TWENTY-FOUR

Before the Streamify contract

Maeve

I’m hysterical. Not in an “oh, she’s crying, so men call her hysterical” way. But in an “I can’t stop sobbing on the way to a panic attack” way. “We were on a break! Hitting pause! Not seeing other people ! I can’t believe he did this.”

“Maeve. Maeve. Can you hear me? Take a breath, okay?” Sarah sounds panicked through the tinny phone speaker.

My mind is racing a mile a minute, and I can’t stop it. “We were obviously not seeing other people! He went on a fucking date and called for permission when he was already there. He said he loved me! I can’t believe this. And it was a date ! And I am not fucking disposable. I can’t believe I slept with him. Fuck. Fuck!”

“You’re spinning! It’ll be okay. Just sit down and try to breathe. Fuck him.”

I drop to the floor and rest my head in my arms on the couch and try to get my breathing in check. Tears are streaming down my face and I don’t know whether the sleeves of my Tell Me How You Really Feel sweatshirt are soaked with sweat, tears, or snot. “Am I being crazy? Like, this is on him, right?”

Sarah laughs shortly and something untwists in my gut. “Uh, no, you are not being crazy. Only someone with literally no integrity would say what he did is okay. If he actually cared and wanted things to work and loved you and whatfuckingever, he wouldn’t have even considered dropping you for Cassidy. You’re not being unreasonable.”

I wipe my face and peel off my sweatshirt. The sense of loss is absolutely crushing. I knew this was all too good to be true. I can’t have Finn, have the deal, have it all. I was so stupid to believe that he really loved me. Every day of the last two years doing this show we’ve been joined at the hip, but not together. If he wanted me, he would’ve done something earlier. For an instant I let myself believe that I really was that special. The kind of girl he’d want. That the glow of the Streamify deal and making Tell Me How You Really Feel had rubbed off and made me special.

As fucking if.

“I hate that it’s Cassidy,” I whisper.

“We can hate her if you want,” Sarah offers immediately.

“I can’t even hate her!” I lament. “She was his first kiss.
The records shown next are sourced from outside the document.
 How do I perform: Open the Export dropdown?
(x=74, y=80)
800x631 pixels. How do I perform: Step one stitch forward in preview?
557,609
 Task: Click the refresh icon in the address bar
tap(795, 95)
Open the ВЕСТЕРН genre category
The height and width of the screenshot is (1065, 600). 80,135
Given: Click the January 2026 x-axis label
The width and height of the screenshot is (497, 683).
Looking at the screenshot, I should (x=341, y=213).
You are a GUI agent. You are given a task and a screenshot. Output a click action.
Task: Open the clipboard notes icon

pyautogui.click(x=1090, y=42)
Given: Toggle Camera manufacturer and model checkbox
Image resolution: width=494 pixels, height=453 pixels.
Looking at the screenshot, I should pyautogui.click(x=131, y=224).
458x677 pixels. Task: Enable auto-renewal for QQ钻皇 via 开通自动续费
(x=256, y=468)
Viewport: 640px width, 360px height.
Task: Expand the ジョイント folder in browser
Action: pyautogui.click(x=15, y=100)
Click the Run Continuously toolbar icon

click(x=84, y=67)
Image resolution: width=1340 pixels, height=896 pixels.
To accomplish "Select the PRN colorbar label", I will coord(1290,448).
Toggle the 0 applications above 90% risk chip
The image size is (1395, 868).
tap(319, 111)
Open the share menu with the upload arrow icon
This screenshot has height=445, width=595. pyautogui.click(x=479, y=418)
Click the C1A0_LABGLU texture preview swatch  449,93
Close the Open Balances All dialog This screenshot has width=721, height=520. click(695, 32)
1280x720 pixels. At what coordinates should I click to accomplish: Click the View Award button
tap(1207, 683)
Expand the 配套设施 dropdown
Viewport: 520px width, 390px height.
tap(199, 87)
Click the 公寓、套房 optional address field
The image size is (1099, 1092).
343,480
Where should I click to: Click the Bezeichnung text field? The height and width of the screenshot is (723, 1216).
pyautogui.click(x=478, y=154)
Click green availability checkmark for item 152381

They have history. I’m the evil wench standing in their way in this story. And come on, who doesn’t love her! I love her! Her modeling-behind-the-scenes TikToks, her movie cameos, her “Get Unready with Me” … it’s all perfect.”

“I became an Armani foundation diehard because she used it in her Vogue Beauty Secrets video,” Sarah admits somberly.

“This isn’t her fault. It’s Finn’s. It’s his choice. Like, his actions have shown me how he really feels, and that’s that.” I try to stay strong as I say it, but I can’t. My face crumples and suddenly I’m sobbing again. Sarah murmurs comforting words as I descend into a full-on panic attack.

I’ve been dealing with panic attacks since I was twelve or thirteen. My first one was after seeing Claude win a pageant and Tiffany win a game in the same weekend. In bed that night my mind was spinning, and I started crying silently as I convinced myself I was nothing compared with them. That I would never amount to anything. That no one even liked me and everyone talked about me behind my back and I could never stop feeling like this. I thought I had died for a moment or was about to. Now I know how to recognize when my anxiety is making me think things that aren’t true, and I try to deal with them as they start. I pop a weed gummy and get in a hot bath, Sarah still on the line, while I wait for it to kick in and numb me. I just need to make it through the night, and in the morning I can deal with this.

So in the morning, I accept a date with the first guy I find on Raya and block Finn’s number.